美しく広大な敷地の日本庭園を持ち、現在は日本調剤様の保養所となっている洛翠様。元々は南禅寺の境内でしたが、明治政府によって没収された後、1909年に作庭されたと言われています。手掛けたのは、山県有朋の別荘である無鄰菴や平安神宮などを手掛けた小川治兵衛。その迫力ある日本庭園とともに施設の入口に掲げられた、大きく迫力のある暖簾を紹介させて頂きます。 大きな入口に掲げられる暖簾は、その大きさに負けないようバランスを考慮されたサイズになっており、建物とともに、来た人に迫力を感じさせます。

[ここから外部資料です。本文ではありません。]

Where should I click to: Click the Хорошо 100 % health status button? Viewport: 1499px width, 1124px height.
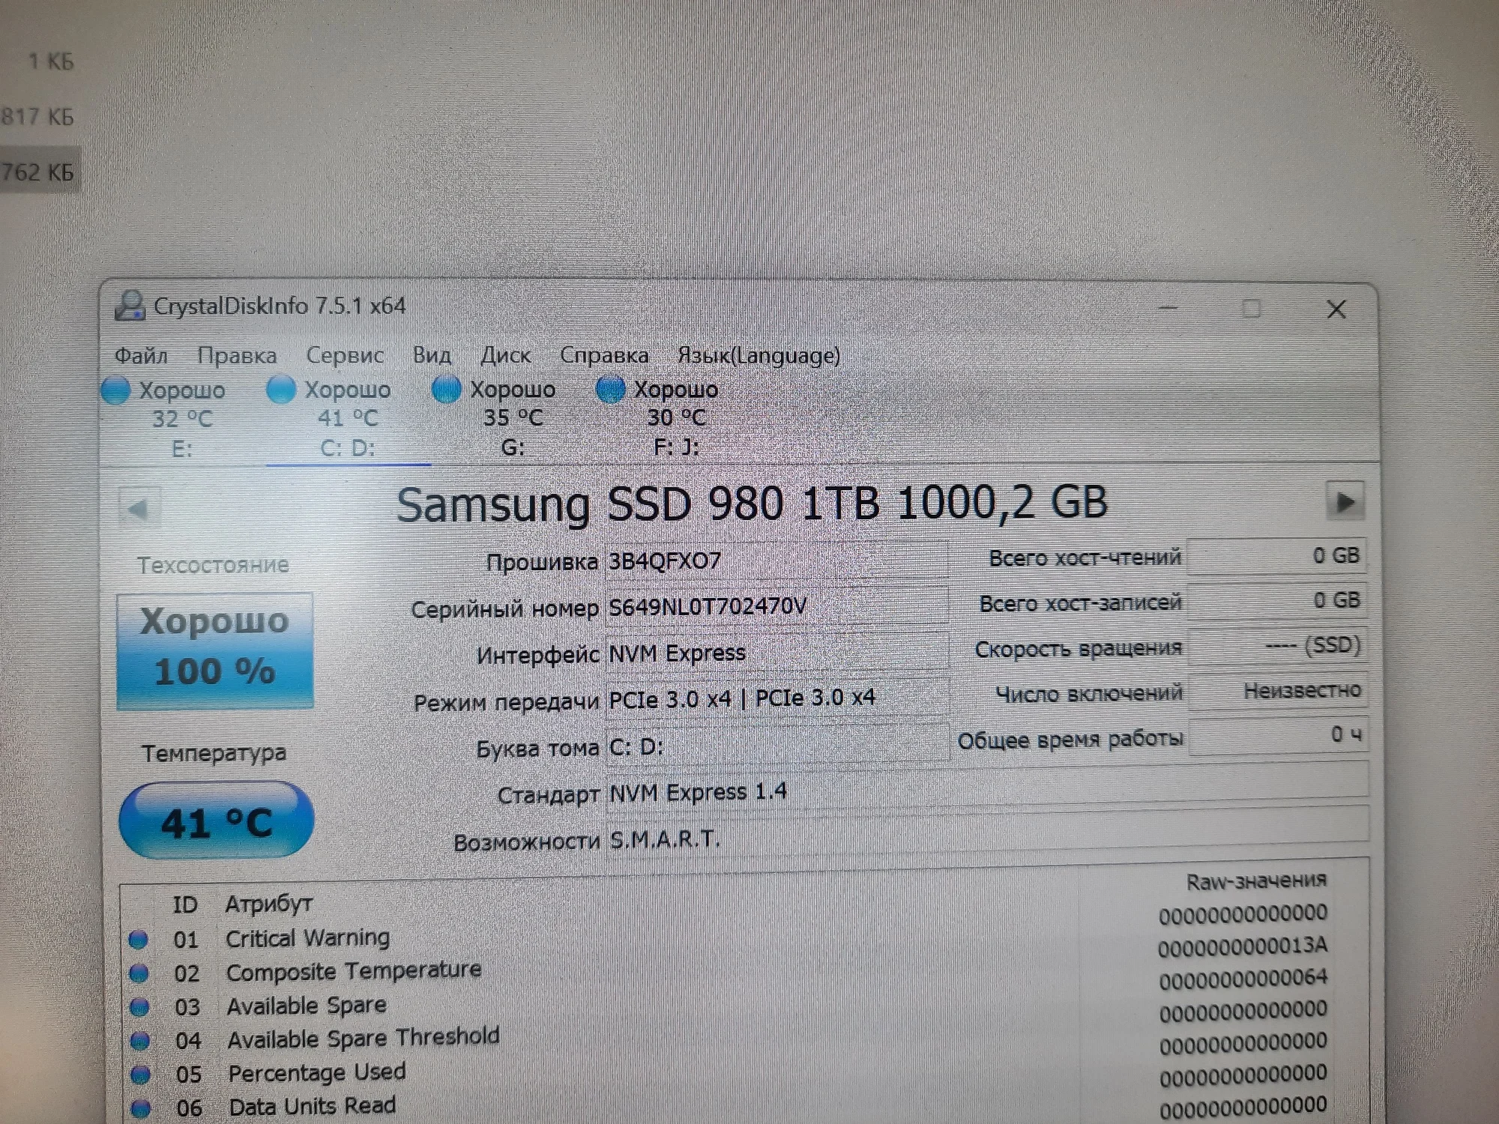click(x=215, y=650)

生地は厚手の綿スラブを使用し、厚くしっかりとした重厚感のある印象に加え、表面の独特の畝が風情を醸し出しています。
これほど大きな暖簾を形にするためには、裁断や縫製において高い精度が必要になってきます。一部に歪みが生じると、全体のバランスが崩れ、曲がった印象を与えてしまうため、精度の高い職人による非常に丁寧な仕立てが必要になってきます。
また、当店では、生地の端を三つ折りにして縫製する本仕立てと言われる仕立ての方法を取っています。これは生地を必要なサイズに裁断した後、生地の端をきれいに整え、丈夫にするために施す仕立てで、丈夫さと、見る人に対して丁寧な印象を与えることができます。
広大で迫力のある日本庭園は職人の細部にわたる丁寧な仕事によって、美しさを表現しているのだと思います。それはどのような仕事においても同じではないでしょうか。大きな寺社仏閣の宮大工の精巧な技術、現代のビルの緻密な設計など、例え大きく迫力を見せるものであっても細部への配慮が必ず必要になってきます。
全く次元は異なりますが、当店でも常に細部の作業にまでこだわった仕事を行い、難しい大きな暖簾、旗、幟、幕といった製品を美しく作り上げていきたいと思います。